In an advance, online publication of Nature this week, researchers describe the widespread transcription they observed at neuronal activity-regulated enhancers in their genome-wide sequencing experiment. The team observed that CBP, a transcriptional co-activator, bound to around 12,000 neuronal activity-regulated enhancers; they suggest that CBP may function to recruit RNA polymerase II. "Notably, RNAPII at enhancers transcribes bi-directionally a novel class of enhancer RNAs (eRNAs) within enhancer domains defined by the presence of histone H3 mono-methylated at lysine 4," the authors write, adding that their findings report a "widespread mechanism of enhancer activation" involving RNA polymerase II binding and eRNA synthesis.
An international research team reports that the expression level of HOTAIR — a long, non-coding RNA — in primary tumors is "a powerful predictor of eventual metastasis and death." Loss of HOTAIR, the researchers write, can inhibit cancer invasiveness. "These findings indicate that lincRNAs have active roles in modulating the cancer epigenome and may be important targets for cancer diagnosis and therapy," the authors conclude.
In a Perspectives piece in Nature, the International Cancer Genome Consortium presents its plans to systematically interrogate more than 25,000 cancer genomes "at the genomic, epigenomic, and trascriptomic levels" to reveal the "repertoire of oncogenic mutations, uncover traces of mutagenic influences, define clinically relevant subtypes," and more, in order to enhance the therapeutic management of cancer. In a News Feature, Heidi Ledford describes what she calls "the cancer genome challenge." Larger collaborations — and therefore "bigger numbers" — could implicate driver mutations, she says. However, "separating drivers from passengers will become even more difficult as researchers move towards sequencing entire tumor genomes," she writes.

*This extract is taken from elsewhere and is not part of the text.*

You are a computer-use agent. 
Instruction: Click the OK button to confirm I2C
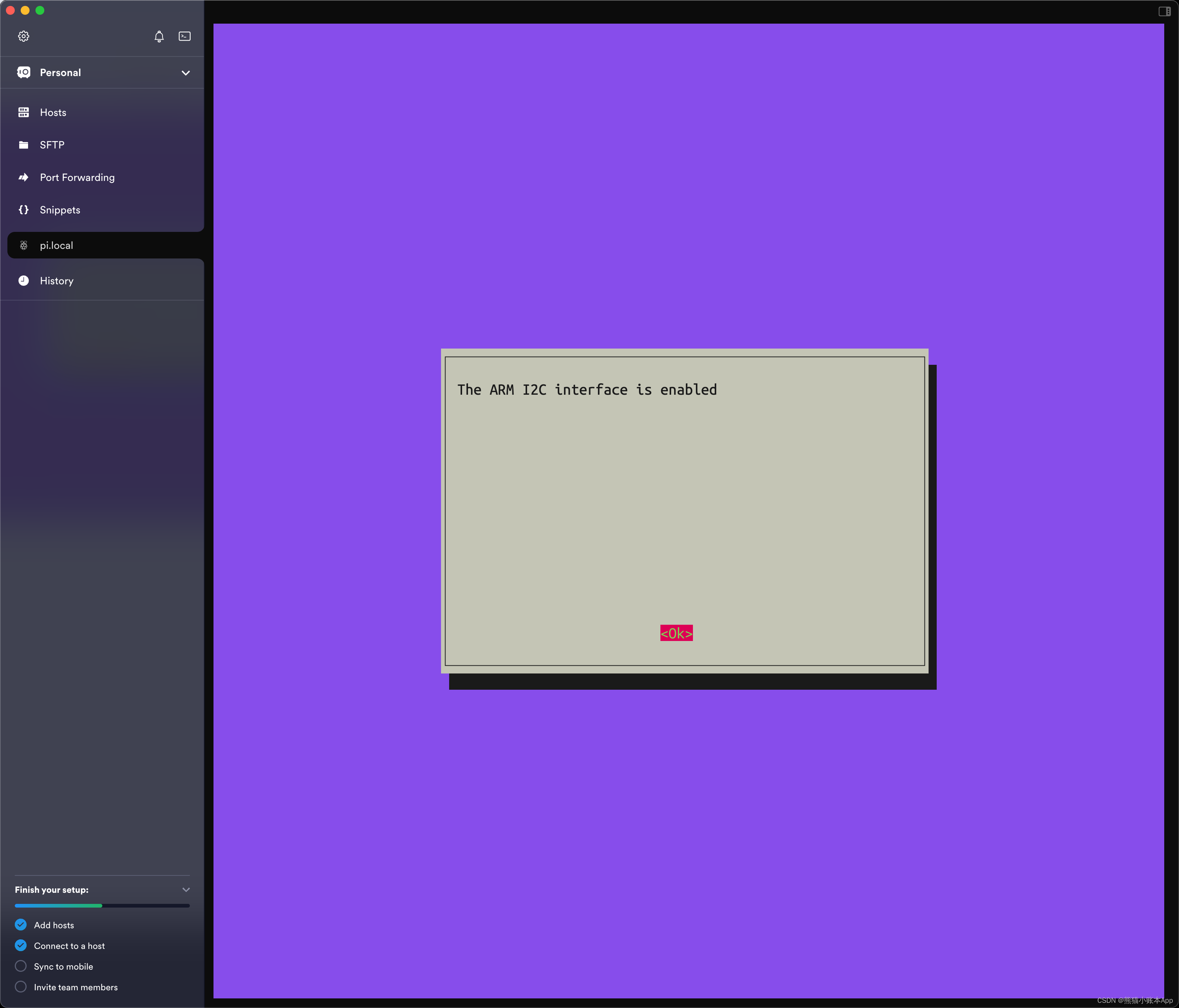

Joe Gray of the Lawrence Berkeley National Laboratory provides commentary on the genomics of cancer metastasis. He references another research article in Nature this week, by Li Ding et al., who used massively parallel DNA sequencing methods to analyze four samples from a patient with basal-like breast cancer in order to examine the extent of mutations shared by the primary tumor and the metastasis. They found that the metastasis contained two de novo mutations and a deletion that did not exist in the primary tumor; the xenograft "retained all primary tumor mutations and displayed a mutation enrichment pattern that resembled the metastasis," Ding and colleagues write. "Of course, Ding et al. assessed the evolution of only one tumour. But if their results can be reproduced in larger studies, comparative investigations of primary tumour/xenograft/metastasis triplets might facilitate identification of genomic aberrations that play a significant part in the pathophysiology of the tumor and metastasis, and provide clues about the biological roles of these genomic regions," Gray writes.